The tibial plafond fracture is useful as an intra-articular model for investigating PTOA, since the ankle rarely degenerates in the absence of trauma. However, the ankle is by no means the only joint subject to the limitations of subjective injury severity assessments. Since side-to-side symmetry exists between contralateral limbs, this technique is equally well suited for other joint injuries, such as the much more frequently occurring tibial plateau fracture. Not only does this modified technique support other injuries, but avoidance of the need for an intact contralateral scan enables the analysis of patients with concomitant injuries or contralateral deformities. Patients with bilateral fractures or with developmental abnormalities are not compatible with a methodology that relies on a healthy contralateral for reference measurements, whereas fracture severity measures using allometric models are free from such limitations.

In addition to being a valuable clinical tool for assessing trauma, this technique could help answer other interesting research questions.

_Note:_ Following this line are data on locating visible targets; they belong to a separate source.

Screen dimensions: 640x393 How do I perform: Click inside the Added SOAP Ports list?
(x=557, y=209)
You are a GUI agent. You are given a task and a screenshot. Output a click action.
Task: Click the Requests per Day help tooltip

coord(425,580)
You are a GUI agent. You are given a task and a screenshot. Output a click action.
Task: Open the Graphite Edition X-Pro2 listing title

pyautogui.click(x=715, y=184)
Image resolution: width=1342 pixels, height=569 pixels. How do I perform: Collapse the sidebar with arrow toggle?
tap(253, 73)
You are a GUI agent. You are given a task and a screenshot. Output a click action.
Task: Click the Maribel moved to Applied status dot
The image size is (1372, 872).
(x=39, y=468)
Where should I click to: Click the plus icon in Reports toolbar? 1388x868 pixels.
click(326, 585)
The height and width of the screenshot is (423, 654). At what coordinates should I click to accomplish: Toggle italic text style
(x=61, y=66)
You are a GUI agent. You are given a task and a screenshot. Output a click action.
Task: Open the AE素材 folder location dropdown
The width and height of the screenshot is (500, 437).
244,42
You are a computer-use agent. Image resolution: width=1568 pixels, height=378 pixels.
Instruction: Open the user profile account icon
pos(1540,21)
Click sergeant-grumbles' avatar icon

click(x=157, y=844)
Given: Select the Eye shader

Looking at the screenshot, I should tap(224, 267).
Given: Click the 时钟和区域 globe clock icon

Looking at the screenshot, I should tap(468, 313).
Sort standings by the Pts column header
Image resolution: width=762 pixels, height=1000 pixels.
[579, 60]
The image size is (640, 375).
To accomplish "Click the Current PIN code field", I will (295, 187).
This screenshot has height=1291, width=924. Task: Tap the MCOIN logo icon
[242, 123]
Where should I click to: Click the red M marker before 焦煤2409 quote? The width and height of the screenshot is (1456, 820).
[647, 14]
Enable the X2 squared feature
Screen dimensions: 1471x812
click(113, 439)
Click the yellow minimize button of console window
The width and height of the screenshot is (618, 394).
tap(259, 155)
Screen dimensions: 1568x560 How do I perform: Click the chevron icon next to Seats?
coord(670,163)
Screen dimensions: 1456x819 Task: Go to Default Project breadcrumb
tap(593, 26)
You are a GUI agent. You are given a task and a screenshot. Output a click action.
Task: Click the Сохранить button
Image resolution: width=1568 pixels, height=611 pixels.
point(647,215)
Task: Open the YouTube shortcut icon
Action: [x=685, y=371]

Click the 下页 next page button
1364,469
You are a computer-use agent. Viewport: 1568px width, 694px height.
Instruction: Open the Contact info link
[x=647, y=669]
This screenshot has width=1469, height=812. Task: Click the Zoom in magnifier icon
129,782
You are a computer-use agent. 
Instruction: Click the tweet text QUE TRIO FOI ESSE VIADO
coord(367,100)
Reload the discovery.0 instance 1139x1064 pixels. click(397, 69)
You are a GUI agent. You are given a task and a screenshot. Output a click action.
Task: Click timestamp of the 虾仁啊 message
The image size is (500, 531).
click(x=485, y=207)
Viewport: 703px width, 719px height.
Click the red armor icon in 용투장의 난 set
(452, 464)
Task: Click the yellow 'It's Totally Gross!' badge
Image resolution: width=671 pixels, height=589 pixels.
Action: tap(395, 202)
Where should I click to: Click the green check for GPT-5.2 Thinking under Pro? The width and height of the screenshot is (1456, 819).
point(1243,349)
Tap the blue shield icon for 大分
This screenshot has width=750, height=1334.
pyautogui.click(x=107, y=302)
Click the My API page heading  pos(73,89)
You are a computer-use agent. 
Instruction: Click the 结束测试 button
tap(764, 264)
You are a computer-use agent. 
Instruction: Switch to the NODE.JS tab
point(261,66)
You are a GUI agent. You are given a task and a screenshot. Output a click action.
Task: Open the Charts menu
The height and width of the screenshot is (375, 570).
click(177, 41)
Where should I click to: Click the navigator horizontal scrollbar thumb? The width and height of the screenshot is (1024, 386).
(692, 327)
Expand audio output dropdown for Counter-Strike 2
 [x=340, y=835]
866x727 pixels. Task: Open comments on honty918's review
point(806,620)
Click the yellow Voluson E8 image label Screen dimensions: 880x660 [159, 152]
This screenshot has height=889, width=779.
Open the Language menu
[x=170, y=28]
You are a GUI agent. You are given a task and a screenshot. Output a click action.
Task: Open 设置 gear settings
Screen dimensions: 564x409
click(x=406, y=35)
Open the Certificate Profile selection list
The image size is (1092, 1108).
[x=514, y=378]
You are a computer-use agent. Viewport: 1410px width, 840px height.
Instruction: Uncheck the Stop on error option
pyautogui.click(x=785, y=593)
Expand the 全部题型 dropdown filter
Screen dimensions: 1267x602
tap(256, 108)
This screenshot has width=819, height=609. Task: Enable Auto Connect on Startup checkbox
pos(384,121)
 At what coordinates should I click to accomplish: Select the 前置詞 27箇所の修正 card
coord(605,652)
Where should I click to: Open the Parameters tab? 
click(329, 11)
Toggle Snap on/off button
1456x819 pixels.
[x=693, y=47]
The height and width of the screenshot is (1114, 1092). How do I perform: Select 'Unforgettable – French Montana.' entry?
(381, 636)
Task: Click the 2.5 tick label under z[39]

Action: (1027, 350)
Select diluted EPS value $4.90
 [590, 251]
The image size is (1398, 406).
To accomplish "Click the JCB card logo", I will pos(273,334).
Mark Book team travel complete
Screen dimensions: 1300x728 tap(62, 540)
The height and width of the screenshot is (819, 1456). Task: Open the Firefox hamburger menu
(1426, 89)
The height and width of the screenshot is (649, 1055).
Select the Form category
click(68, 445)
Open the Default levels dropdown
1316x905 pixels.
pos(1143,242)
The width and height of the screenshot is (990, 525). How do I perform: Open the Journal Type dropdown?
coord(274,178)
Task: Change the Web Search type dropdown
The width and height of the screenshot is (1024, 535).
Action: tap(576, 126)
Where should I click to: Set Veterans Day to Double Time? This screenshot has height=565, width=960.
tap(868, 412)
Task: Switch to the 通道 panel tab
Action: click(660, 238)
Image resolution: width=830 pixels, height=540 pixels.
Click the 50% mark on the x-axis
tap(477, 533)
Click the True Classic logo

For some applications such as correlating cell death to impact energy, parity of fracture energy magnitudes is critical for acquiring meaningful data. In these instances, an allometric methodology may not be appropriate due to errors introduced by anatomic variation. However, absolute magnitude becomes less important for this methodology’s principal purpose, the stratification of an injury within a spectrum of fracture severity. For such purpose, it suffices to reproduce the relative energy magnitudes, so that the ordering of severities is not disturbed. The results from the present study show a level of accuracy in predicting the distal tibia’s cumulative surface area that is very satisfactory for incorporation into the objective CT-based injury severity methodology.

CONCLUSION

It has been shown that a distal tibia’s cumulative surface area can be accurately modeled using a second order polynomial, for a diverse group of ankle fractures. The developed mathematical model based upon this finding not only aids research of OA treatment in the clinical setting, but it also opens new research possibilities pertaining to related anatomic pathologies of the distal tibia.